Records provided:
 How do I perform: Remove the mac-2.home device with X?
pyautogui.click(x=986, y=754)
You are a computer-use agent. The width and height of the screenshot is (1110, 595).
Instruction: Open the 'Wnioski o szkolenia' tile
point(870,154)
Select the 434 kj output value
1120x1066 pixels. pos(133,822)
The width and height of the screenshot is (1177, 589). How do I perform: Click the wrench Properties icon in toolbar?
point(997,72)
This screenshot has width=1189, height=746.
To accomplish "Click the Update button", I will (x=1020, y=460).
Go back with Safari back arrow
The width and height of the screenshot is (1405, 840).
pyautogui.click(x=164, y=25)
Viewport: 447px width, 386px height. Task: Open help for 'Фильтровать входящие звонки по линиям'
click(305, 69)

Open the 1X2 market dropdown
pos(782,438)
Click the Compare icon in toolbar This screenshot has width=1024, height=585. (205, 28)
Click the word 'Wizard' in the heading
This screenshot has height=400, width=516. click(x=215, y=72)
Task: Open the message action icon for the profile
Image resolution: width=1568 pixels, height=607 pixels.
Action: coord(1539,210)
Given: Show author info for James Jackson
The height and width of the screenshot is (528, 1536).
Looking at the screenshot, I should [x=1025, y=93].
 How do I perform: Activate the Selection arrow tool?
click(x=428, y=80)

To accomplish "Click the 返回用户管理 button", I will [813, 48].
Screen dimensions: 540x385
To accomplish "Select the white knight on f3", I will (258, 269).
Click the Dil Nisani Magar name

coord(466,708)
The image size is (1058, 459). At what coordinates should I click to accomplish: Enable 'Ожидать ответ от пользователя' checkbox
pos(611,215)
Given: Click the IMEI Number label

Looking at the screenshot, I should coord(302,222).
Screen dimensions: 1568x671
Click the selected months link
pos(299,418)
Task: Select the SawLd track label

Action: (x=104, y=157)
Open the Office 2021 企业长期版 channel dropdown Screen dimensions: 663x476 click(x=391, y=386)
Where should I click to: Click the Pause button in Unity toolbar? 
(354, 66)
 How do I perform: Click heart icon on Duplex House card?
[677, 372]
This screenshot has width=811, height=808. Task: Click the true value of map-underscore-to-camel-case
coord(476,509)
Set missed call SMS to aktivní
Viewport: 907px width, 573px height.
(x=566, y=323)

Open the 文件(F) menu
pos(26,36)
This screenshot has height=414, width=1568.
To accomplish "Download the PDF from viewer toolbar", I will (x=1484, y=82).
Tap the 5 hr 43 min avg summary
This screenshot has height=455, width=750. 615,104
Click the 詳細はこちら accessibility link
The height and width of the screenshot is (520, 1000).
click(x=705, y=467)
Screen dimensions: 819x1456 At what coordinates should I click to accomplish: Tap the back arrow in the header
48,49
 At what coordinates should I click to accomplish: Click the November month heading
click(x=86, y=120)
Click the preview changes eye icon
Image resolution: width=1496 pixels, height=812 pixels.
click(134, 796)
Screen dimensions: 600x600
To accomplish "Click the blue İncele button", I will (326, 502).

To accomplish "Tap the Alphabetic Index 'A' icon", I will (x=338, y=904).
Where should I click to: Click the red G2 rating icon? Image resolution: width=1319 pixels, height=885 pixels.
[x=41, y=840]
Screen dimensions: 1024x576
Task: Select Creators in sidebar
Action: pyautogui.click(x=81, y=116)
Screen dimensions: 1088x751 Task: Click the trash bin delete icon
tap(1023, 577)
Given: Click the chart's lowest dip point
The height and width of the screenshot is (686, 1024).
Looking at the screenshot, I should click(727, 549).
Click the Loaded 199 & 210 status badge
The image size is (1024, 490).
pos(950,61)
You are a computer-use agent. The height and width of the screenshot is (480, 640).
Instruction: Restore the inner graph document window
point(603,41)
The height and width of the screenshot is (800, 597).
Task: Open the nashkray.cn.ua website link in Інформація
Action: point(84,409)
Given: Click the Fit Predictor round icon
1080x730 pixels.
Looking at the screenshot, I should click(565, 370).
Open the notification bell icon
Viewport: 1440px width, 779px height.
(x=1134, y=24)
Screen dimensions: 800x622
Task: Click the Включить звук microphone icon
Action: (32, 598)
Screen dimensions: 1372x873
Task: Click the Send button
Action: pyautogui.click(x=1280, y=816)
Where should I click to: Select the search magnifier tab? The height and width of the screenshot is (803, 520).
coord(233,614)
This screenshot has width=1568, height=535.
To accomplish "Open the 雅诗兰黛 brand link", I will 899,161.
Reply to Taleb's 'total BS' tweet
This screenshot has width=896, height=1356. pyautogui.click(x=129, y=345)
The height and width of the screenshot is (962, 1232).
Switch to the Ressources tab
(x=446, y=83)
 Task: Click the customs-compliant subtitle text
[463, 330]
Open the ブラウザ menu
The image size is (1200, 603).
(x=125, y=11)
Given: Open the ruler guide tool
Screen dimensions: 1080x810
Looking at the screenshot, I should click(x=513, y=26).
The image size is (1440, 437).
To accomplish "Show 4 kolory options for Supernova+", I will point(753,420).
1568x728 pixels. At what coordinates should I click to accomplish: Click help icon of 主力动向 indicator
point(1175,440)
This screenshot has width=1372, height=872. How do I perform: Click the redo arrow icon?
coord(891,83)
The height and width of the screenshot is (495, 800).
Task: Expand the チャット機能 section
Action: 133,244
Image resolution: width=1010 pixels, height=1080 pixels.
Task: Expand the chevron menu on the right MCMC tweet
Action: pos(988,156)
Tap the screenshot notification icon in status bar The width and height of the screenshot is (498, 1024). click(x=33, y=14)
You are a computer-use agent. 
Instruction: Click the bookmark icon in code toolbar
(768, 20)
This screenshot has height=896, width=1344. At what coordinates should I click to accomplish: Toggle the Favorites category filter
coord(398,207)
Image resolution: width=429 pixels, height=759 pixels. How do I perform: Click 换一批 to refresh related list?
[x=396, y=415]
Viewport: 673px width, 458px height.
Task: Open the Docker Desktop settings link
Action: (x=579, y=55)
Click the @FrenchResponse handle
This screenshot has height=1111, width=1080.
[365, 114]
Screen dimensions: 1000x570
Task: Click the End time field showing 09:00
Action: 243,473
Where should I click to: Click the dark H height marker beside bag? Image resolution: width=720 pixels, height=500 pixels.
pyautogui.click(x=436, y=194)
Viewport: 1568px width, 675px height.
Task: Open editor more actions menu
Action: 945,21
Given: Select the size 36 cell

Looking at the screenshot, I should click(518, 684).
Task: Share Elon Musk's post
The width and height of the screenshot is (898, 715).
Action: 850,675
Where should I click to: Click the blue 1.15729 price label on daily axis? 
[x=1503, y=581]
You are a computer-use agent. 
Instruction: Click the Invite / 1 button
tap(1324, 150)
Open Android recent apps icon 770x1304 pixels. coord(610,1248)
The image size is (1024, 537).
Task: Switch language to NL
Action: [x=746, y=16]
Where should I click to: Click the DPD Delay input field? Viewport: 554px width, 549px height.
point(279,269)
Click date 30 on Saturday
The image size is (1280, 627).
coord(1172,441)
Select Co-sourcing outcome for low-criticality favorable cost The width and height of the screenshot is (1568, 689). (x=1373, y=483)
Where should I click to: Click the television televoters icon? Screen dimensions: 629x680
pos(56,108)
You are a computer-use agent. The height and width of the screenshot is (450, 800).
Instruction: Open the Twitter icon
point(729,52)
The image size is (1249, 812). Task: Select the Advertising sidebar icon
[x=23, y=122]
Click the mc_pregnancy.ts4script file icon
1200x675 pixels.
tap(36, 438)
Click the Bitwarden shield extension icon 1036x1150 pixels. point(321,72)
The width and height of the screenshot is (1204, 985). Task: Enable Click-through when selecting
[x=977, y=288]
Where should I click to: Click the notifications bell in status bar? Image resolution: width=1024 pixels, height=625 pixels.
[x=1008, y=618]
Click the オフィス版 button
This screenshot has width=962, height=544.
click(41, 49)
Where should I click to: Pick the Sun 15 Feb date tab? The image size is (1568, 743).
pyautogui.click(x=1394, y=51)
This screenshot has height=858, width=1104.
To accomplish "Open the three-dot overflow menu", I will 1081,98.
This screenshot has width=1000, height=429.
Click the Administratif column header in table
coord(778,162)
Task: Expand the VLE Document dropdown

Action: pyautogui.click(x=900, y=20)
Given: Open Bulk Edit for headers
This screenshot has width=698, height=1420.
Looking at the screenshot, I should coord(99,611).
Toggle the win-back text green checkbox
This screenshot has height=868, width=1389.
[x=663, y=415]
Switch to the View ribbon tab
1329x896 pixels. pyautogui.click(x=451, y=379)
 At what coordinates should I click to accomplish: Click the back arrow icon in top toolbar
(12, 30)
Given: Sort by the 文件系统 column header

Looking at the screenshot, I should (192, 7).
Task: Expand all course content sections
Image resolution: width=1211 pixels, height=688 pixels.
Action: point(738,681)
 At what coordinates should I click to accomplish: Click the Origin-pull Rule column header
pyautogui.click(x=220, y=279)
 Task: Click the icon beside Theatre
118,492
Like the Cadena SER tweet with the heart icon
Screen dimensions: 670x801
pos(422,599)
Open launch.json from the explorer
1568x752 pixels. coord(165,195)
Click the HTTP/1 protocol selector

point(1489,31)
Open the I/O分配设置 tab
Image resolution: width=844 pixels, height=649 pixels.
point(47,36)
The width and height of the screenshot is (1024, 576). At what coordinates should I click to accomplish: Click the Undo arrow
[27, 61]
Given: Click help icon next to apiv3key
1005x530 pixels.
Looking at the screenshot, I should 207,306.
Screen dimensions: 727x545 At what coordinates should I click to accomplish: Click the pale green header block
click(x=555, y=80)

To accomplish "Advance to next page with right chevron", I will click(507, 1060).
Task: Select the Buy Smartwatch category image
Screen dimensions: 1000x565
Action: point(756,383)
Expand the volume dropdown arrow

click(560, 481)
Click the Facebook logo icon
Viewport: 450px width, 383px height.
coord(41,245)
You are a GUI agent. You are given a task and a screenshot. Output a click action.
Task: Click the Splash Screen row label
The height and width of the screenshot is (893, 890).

Task goal: Which lines of the data contain "computer"? Copy them all.

Output for this exercise:
You are a computer-use agent. The width and height of the screenshot is (1110, 595).
You are a computer-use agent. The height and width of the screenshot is (480, 640).
You are a computer-use agent. 
You are a computer-use agent. 
You are a computer-use agent. The height and width of the screenshot is (450, 800).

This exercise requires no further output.